Here at Sencha Towers, we’ve been having a bunch of fun with the new accelerometer & gyroscope APIs in the iOS4.2 web browser.

Rob Dougan has put together a tilt-controlled list and Ariya Hidayat a box of marbles. Both require an updated iPhone or iPod Touch (although Ariya’s also works on a MacBook Pro if you use the Chrome browser).

The APIs are pretty easy to use, and seem to follow the W3C (draft) standards.

I thought I would have a go to, and so I wrote a small Sencha Touch app that mimics one of those small sliding puzzles we all had as kids – but where the tiles are moved not with touch gestures, but by sliding the pieces under gravity.
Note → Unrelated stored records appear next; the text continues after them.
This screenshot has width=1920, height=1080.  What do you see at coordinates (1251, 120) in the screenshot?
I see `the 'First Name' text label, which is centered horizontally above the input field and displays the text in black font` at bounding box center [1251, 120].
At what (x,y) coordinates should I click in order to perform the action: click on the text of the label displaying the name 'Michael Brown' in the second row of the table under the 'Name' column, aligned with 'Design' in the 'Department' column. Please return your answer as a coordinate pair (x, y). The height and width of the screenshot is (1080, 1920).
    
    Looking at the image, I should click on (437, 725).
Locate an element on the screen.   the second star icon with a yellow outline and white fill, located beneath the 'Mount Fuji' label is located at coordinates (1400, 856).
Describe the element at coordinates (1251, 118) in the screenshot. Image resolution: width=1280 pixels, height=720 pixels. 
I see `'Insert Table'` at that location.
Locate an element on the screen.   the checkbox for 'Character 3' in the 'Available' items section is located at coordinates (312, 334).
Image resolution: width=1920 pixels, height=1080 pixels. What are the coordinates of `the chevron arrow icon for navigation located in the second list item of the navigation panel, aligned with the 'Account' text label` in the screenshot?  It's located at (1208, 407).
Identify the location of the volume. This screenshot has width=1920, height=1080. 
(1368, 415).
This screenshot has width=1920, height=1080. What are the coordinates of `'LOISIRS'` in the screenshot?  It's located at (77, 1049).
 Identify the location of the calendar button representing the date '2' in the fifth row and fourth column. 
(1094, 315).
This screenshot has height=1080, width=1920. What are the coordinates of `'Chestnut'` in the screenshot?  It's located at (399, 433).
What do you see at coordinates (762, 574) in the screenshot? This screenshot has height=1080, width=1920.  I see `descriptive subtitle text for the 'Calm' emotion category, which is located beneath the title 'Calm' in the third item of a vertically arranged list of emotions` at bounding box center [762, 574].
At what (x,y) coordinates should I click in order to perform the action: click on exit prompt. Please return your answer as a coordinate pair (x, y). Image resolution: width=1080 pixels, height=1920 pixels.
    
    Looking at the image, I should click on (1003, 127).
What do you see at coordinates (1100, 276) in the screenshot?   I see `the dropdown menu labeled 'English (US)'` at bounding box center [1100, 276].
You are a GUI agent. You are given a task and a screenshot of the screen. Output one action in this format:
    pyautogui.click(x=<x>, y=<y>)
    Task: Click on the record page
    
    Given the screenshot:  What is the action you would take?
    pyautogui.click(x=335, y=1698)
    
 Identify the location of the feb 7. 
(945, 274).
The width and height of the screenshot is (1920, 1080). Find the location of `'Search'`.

From a Sencha Touch point of view, I’ve tried to use a best-practice application structure, and both the grid and the tiles are Ext.Panels (which makes them easy to treat in an object-oriented way and, in the case of the tiles, instantiate arbitrarily).

I have set up Ext.EventManager listeners for devicemotion and deviceorientation events, and fortunately, the callback can access the underlying browser event to get the motion-based properties I need.

The tiles themselves are placed on the grid using CSS transforms, rather than top/left positioning, along the lines of:

Ext.Element.cssTransform(this.getEl(), {translate: [x, y]});

This makes coding the sliding movement unbelievably easy: I simply have to change the transformation to where I want the tile to move to, and then

-webkit-transition:-webkit-transform .8s ease-in;

does the gentle slide. Wow. Transitions and transforms have been a spectacular epiphany for me in the last few months.

One catch with web-based tilt control: tip the device more than 45 degrees, and you might find yourself switching between portrait and landscape mode. I don’t know of a way to disable this in Mobile Safari.

The issue with this is that the co-ordinate system of the device’s physical orientation does not rotate, but the web page does. So in my case, I check the window’s current rotation and subtract the appropriate multiple of 90 degrees so that the elements still slide in the direction expected for the device’s physical position.

To test it out, get an iPhone or iPod Touch with iOS4.2 installed. Put the device level on a horizontal surface, go to – then tilt the device about 15 degrees in various directions to make the tiles slide.

Also feel free to look at (and be tempted to improve!) the code. Small, simple, and good fun: let me know what you think.